Count the lines below that contain the word "will", and reply with only that number.

(Saved entries)
*** Block opens ***

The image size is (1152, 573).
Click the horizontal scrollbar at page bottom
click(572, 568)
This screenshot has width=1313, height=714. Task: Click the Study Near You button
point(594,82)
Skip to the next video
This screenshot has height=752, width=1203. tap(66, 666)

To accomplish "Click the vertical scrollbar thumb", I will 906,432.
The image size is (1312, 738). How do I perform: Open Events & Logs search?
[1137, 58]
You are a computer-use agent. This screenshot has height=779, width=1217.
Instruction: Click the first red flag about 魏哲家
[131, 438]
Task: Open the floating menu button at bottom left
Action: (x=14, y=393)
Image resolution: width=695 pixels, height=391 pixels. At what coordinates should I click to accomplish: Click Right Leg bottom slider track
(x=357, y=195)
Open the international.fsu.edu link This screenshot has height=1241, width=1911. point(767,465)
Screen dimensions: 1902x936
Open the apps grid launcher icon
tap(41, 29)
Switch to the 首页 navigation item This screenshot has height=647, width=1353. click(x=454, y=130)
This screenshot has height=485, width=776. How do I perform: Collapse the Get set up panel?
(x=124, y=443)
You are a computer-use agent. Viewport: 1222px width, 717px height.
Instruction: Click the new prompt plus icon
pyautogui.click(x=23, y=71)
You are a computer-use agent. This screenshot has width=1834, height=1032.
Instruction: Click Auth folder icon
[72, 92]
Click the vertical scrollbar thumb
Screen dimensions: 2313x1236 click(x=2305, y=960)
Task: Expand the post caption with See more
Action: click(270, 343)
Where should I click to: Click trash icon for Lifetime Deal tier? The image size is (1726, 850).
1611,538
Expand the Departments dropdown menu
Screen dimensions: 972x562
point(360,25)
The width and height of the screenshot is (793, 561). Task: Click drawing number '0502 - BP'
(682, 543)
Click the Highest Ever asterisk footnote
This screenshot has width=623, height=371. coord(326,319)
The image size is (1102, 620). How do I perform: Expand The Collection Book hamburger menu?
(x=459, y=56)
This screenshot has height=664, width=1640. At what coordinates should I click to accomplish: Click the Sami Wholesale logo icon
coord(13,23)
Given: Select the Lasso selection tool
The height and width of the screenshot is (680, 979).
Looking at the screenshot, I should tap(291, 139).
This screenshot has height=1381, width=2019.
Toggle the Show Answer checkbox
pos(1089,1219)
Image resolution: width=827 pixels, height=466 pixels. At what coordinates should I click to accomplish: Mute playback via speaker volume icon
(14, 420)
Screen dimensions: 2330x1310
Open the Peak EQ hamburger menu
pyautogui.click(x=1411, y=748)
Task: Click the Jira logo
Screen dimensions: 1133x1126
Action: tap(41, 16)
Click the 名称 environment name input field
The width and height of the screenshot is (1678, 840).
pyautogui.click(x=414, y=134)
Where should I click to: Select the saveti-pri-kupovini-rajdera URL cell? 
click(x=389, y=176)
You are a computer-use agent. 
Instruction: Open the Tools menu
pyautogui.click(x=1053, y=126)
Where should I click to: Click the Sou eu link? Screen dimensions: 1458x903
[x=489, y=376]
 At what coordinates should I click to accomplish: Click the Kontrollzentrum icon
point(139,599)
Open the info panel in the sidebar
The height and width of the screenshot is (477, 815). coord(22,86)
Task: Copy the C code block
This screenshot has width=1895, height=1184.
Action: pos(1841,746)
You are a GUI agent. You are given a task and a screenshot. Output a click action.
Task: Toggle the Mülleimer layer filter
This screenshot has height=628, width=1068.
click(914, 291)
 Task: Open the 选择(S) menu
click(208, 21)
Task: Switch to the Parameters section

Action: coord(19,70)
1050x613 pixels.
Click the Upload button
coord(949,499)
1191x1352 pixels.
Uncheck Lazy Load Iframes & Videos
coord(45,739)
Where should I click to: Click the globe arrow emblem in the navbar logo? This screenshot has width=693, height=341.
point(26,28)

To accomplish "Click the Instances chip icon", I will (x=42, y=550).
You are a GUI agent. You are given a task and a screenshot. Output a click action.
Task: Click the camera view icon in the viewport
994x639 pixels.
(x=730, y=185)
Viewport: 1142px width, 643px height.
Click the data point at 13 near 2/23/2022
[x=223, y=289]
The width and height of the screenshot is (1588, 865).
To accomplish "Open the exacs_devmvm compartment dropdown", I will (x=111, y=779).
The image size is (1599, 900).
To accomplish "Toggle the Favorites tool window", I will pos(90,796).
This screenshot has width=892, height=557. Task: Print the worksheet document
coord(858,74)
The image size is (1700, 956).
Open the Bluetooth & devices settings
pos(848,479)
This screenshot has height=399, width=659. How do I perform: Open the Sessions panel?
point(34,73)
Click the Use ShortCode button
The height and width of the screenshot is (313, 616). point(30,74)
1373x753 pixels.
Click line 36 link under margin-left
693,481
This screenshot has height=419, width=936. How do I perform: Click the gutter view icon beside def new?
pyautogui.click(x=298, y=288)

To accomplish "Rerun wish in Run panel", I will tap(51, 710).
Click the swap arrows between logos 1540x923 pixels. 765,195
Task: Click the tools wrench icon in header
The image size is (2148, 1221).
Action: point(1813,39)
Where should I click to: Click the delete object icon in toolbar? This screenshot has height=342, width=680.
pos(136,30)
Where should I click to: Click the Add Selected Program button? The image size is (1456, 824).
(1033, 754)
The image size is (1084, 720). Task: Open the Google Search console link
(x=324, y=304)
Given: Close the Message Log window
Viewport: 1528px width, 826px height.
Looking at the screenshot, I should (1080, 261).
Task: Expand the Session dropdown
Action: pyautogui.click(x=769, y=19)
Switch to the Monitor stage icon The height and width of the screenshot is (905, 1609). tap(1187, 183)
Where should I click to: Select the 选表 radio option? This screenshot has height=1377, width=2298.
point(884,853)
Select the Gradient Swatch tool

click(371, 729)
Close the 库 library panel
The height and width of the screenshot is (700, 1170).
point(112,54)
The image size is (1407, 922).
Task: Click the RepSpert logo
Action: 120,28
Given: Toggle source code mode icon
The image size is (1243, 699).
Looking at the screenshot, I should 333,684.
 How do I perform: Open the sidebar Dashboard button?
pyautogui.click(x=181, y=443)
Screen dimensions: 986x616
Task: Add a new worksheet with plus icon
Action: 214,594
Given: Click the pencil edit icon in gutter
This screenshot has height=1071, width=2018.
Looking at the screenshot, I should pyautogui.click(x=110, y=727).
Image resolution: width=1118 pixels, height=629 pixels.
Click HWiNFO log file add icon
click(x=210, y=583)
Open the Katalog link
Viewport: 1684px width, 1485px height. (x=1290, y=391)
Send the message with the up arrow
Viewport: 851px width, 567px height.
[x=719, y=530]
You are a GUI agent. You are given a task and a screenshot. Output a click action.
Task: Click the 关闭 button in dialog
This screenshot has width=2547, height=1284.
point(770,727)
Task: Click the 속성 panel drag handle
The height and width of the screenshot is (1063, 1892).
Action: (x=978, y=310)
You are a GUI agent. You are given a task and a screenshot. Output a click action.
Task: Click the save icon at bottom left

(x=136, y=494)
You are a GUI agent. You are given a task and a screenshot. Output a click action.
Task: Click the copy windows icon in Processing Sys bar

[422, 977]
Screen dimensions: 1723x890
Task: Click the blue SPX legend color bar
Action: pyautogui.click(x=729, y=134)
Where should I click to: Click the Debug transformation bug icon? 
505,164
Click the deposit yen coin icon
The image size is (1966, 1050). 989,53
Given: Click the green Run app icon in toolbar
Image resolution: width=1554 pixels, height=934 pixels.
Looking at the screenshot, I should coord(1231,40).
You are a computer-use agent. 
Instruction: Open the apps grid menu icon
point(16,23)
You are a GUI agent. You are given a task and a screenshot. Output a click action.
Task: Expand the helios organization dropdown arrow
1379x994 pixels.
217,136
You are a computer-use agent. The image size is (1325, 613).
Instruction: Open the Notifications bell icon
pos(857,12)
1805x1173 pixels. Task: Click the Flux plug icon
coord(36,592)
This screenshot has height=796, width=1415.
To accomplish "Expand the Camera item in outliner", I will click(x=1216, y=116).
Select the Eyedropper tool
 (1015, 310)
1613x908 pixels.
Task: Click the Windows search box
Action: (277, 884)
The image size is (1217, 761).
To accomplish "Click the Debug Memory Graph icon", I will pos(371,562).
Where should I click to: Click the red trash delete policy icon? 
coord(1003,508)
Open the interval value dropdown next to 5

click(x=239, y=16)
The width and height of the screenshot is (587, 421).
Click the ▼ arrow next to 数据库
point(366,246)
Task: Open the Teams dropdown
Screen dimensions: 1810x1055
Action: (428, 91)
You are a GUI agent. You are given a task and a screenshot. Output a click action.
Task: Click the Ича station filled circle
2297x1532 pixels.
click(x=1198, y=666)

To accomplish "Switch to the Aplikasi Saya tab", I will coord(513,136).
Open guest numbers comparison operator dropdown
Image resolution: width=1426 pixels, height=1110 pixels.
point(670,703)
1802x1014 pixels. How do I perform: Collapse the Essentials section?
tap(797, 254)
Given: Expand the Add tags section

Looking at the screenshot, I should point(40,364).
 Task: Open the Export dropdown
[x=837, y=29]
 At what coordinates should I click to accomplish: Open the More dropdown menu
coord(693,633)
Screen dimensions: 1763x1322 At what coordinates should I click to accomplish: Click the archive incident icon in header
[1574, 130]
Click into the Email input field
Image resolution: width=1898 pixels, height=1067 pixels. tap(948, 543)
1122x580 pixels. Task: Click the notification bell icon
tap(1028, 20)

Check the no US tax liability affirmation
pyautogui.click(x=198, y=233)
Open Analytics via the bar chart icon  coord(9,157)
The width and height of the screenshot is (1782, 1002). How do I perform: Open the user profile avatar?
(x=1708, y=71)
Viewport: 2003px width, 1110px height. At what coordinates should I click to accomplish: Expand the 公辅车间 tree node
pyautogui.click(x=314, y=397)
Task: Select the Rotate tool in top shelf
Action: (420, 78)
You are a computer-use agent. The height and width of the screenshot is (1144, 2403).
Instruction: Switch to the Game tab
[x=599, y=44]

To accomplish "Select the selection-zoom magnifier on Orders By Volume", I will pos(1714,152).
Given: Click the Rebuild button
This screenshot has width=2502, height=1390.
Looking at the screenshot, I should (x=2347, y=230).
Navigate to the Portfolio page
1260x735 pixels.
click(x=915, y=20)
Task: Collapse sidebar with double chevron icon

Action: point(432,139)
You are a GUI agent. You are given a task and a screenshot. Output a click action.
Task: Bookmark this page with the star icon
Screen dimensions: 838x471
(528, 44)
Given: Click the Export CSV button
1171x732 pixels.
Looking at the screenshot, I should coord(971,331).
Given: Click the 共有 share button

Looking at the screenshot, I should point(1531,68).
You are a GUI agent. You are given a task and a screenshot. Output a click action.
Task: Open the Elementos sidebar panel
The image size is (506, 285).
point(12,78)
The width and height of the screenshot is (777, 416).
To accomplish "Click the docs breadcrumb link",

*** Block closes ***

§ Answer to this problem:
9